* _TASK TO COMPLETE_
Copy out, word for word, every line from the one containing "Go to Nutrition Info" through the one containing "tap(381, 1441)", both included. Omit the pictures.

* _RECORDS FOR THIS EXERCISE_
* START *

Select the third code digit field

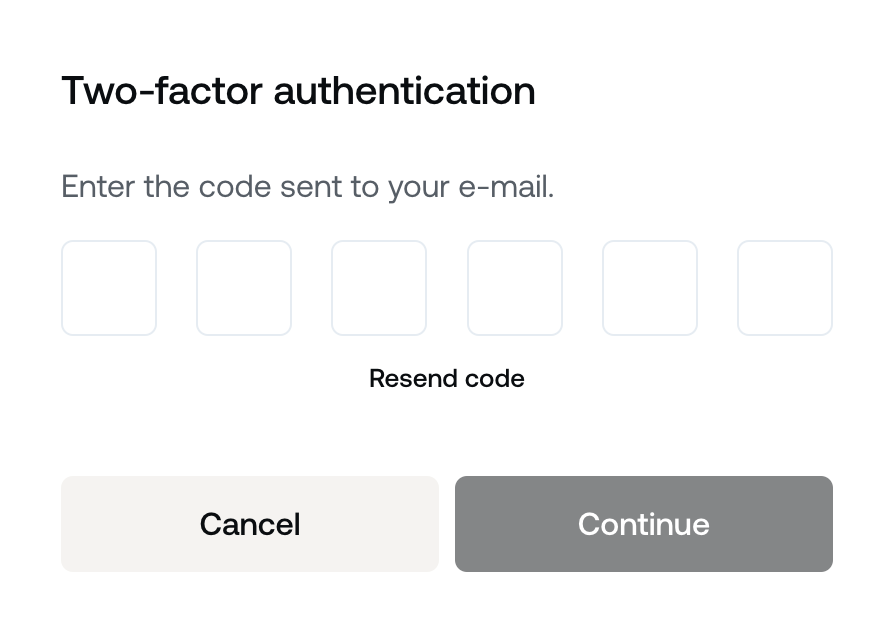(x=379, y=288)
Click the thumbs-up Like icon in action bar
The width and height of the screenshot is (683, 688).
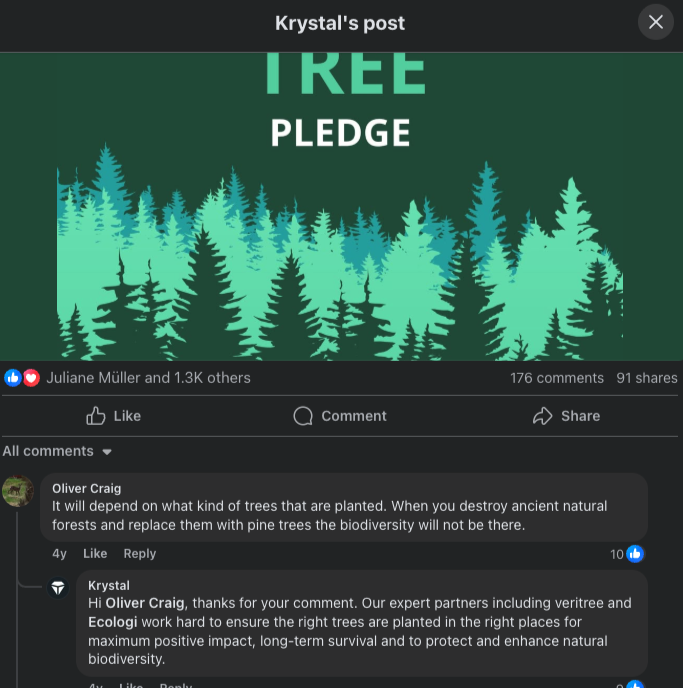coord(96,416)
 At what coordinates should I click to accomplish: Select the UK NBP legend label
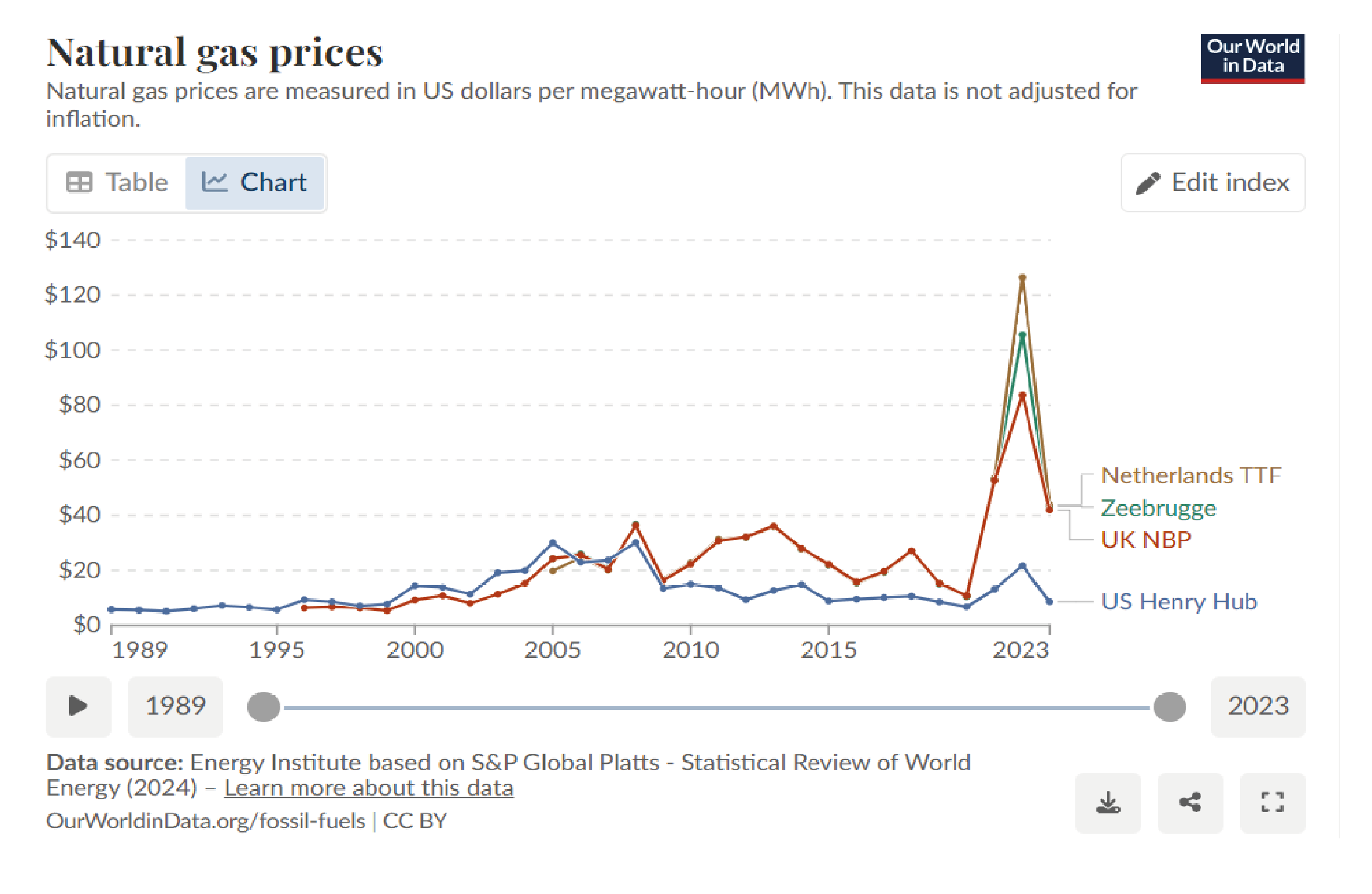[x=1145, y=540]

* END *
* START *

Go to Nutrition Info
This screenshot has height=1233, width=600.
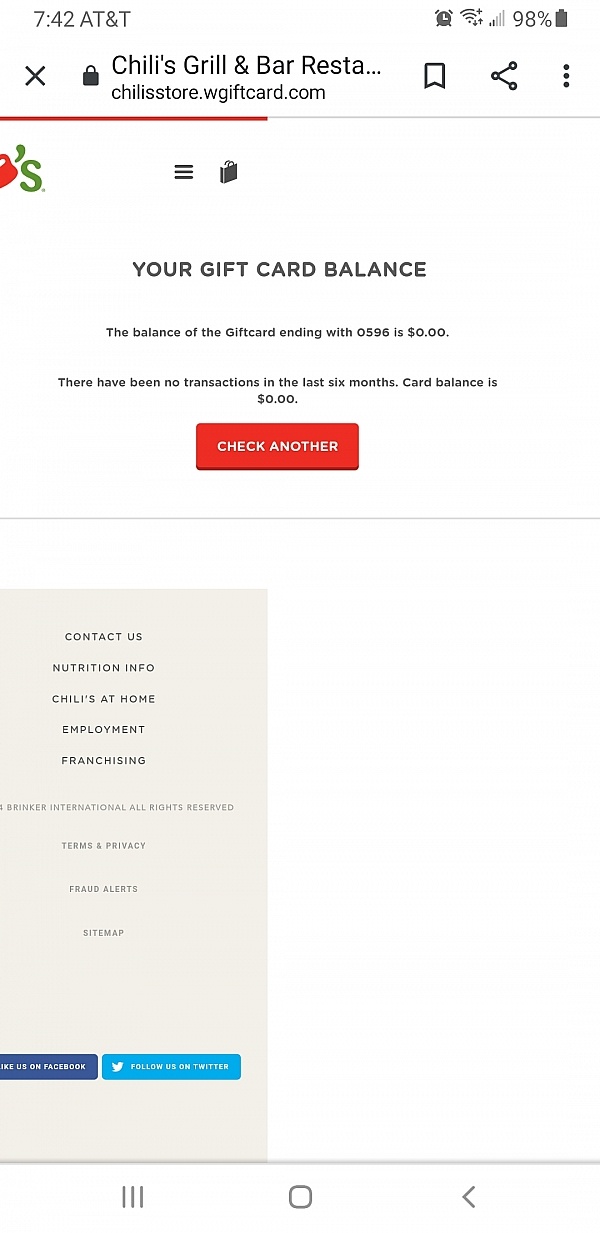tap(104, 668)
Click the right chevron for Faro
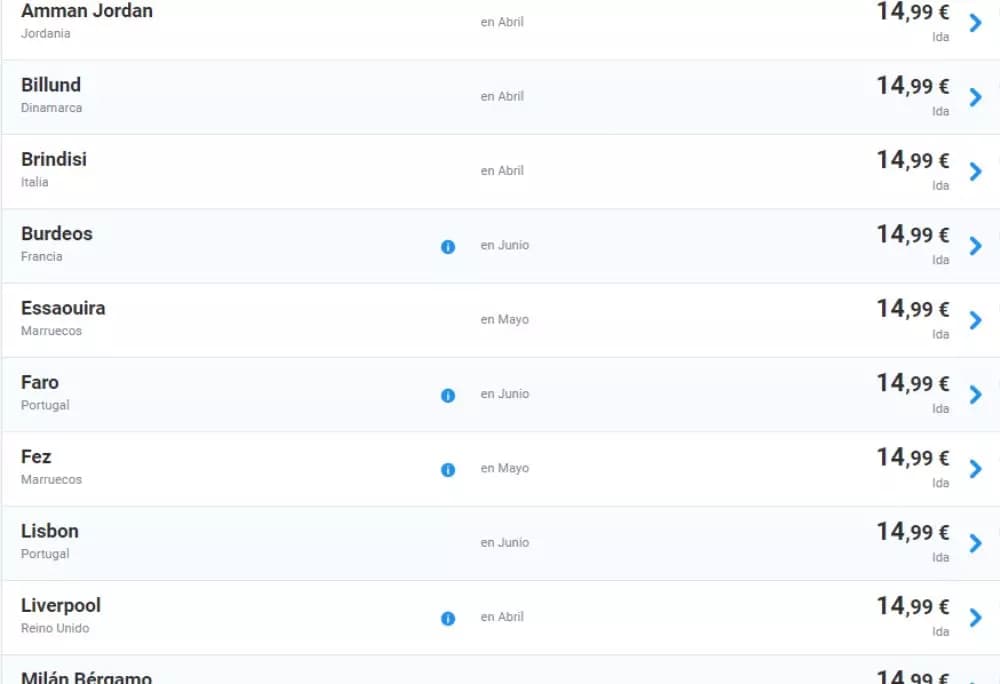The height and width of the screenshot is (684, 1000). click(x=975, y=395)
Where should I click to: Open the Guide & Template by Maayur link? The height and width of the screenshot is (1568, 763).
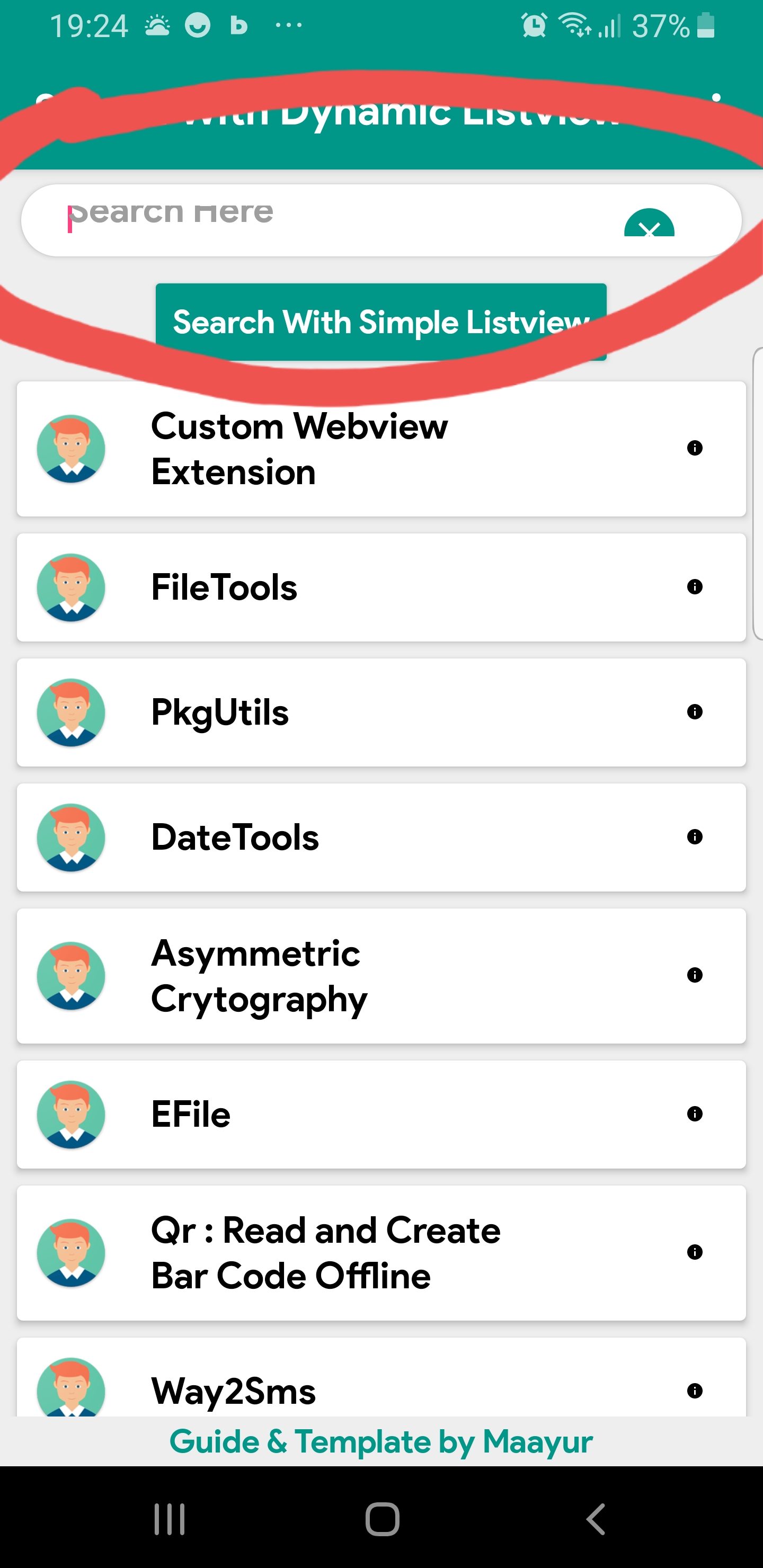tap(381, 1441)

* END *
* START *

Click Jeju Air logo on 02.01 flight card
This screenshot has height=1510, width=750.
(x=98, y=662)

* END *

* _SOLUTION TO THE EXERCISE_
Go to Nutrition Info
This screenshot has height=1233, width=600.
tap(104, 668)
Click the right chevron for Faro
The height and width of the screenshot is (684, 1000). click(x=975, y=395)
Where should I click to: Open the Guide & Template by Maayur link? The height and width of the screenshot is (1568, 763).
tap(381, 1441)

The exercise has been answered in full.